The Pros and (Scary) Cons of the New EU Trade Secret Directive, Part 2 (Guest Blog Post)

By Guest Blogger Sharon K. Sandeen

Part One of this post gave an overview of the new EU Trade Secret Directive (the “TS Directive”) that will be effective shortly (on the twentieth day after it is published in the Official Journal of the EU) and discussed some of the its positive features. The focus of this post is on what I see as potential problems with its third party liability rules.

The third party liability rules of trade secret law (not to be confused with the third party doctrine of trade secret law) refers to the circumstances under which a person or company that was not involved in the initial misappropriation of trade secrets may nonetheless be held liable for such misappropriation. The classic example is when a former employee of the trade secret owner discloses the trade secrets to his new employer. Under the Uniform Trade Secrets Act (the UTSA), the new employer may be held liable for trade secret misappropriation if it “knew or has reason to know” of the alleged misappropriation at the time of its acquisition, disclosure or use of such trade secrets. Similarly, Article 4.4 of the TS Directive provides that: “The acquisition, use or disclosure of a trade secret [is] unlawful whenever a person, at the time of the acquisition, use or disclosure, knew or ought, under the circumstances, to have known that the trade secret had been obtained directly or indirectly from [a misappropriator].”
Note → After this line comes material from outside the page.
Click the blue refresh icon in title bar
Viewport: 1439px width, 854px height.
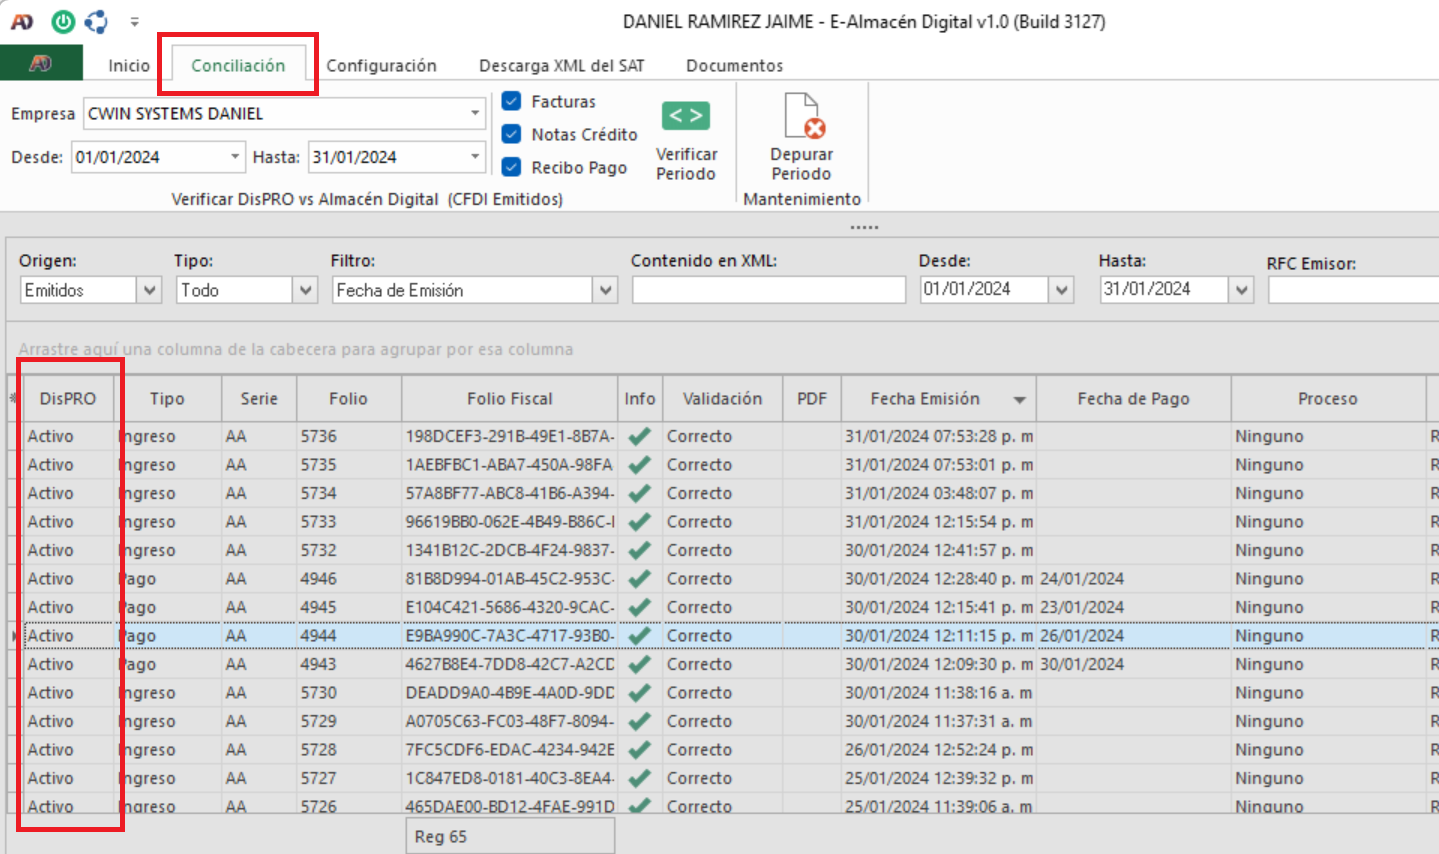[96, 21]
When trying to establish third liability, the critical issue is: What did the third party know and when did it know it? Often, a third party may not have the requisite knowledge when it first acquires the trade secrets, but an obligation not to disclose or use those secrets can be imposed by giving notice after the initial acquisition. However, under the UTSA, trade secrets that are acquired by accident or mistake can only be the subject of a misappropriation claim if the trade secrets were acquired “before a material change in position.” UTSA § 1(2)(c) (1985). No similar limitation exists in the TS Directive.
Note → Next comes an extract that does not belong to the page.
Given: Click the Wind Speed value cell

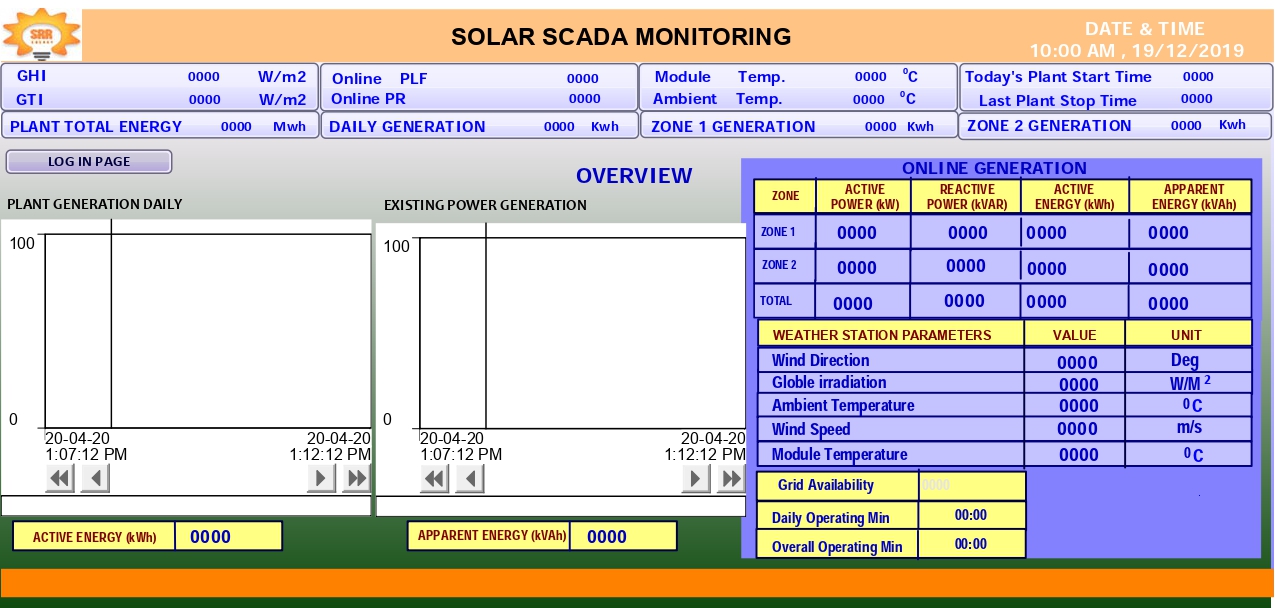Looking at the screenshot, I should (x=1077, y=429).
Making matters worse for (otherwise innocent) third parties are two provisions of the TS Directive that broaden the potential liability of both first and third parties. First is a provision (Article 3.1(b)) which, while clearly intended to limit the defense of reverse engineering, recognizes the possibility of legally binding duties to “limit the acquisition of the trade secrets.” Of course, wrongful acquisition of trade secrets is already prohibited by the TS Directive, so this provision seems to enable trade secret owners to contractually define what constitutes wrongful acquisition, much like the Computer Fraud and Abuse Act problematically allows Internet service providers to define what constitutes “without authorization or exceeding authorized access.” Thus, one could imagine a scenario where a business decides to engage in expensive reverse engineering activities only to find out later that one of the involved employees was subject to a contractual duty of a former employer not to engage in reverse engineering activities.
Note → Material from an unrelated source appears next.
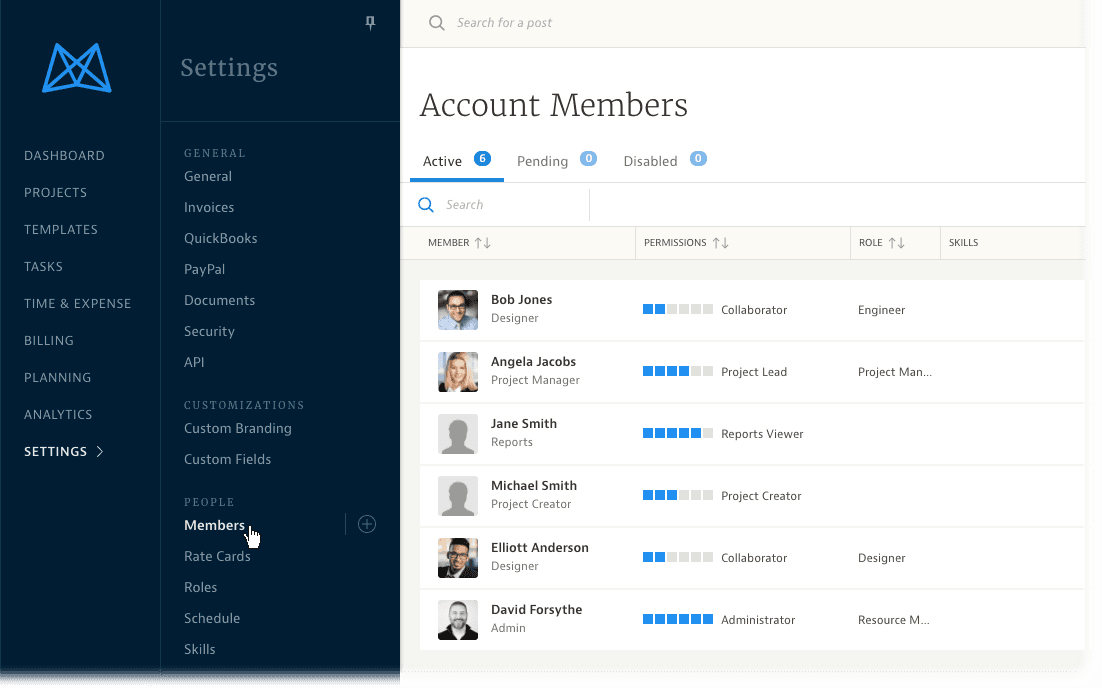Screen dimensions: 1102x688
Task: Sort members by Role column
Action: [896, 243]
The second troublesome provision of the TS Directive (Article 4.5) is a new “wrong,” not specified in the UTSA, which provides that “the production, offering or placing on the market of infringing goods, or importation, export or storage of infringing goods for those purposes” is unlawful, provided that “the person carrying out such activities knew, or ought, under the circumstances, to have known that the trade secret was used unlawfully.” Article 2.4 of the TS Directive states that infringing goods “means goods the design, characteristics, functioning, production process or marketing of which significantly benefits from trade secrets unlawfully acquired, used or disclosed.” Taken together, these provisions mean that third parties who are otherwise innocent sellers or importers of goods, but that “significantly benefited” from misappropriated trade secrets, may be held liable for trade secret misappropriation once they are notified of the misappropriation with respect to acts occurring after such notice.

Ameliorating the foregoing concerns somewhat, but not totally insulating otherwise innocent third parties from potential liability for trade secret misappropriation simply for offering for sale or selling goods that benefited from such trade secrets, are the provisions of the TS Directive that allow for alternative remedies in certain cases. Article 13.3 authorizes “pecuniary compensation” instead of injunctive relief under specified conditions. Article 14.2, which authorizes an award of damages, does not appear to apply to the wrongdoing specified in Article 4.5. A problem, however, is that the Article 13.3 limitation only applies to third parties that neither “knew or ought, under the circumstances, to have known” of the misappropriation, a fact that can be disproved by simply putting the third party on notice.

The scary part of the TS Directive is that it sets up a scenario that is similar to the problem of retailers being sued for patent infringement by patent trolls, but without the availability of a written description of the alleged trade secrets or a tradition under trade secret law of holding otherwise innocent sellers of infringing goods liable for trade secret misappropriation. It also creates the very real possibility that otherwise innocent third parties will be held liable for acts which are far less egregious than those of the original misappropriator.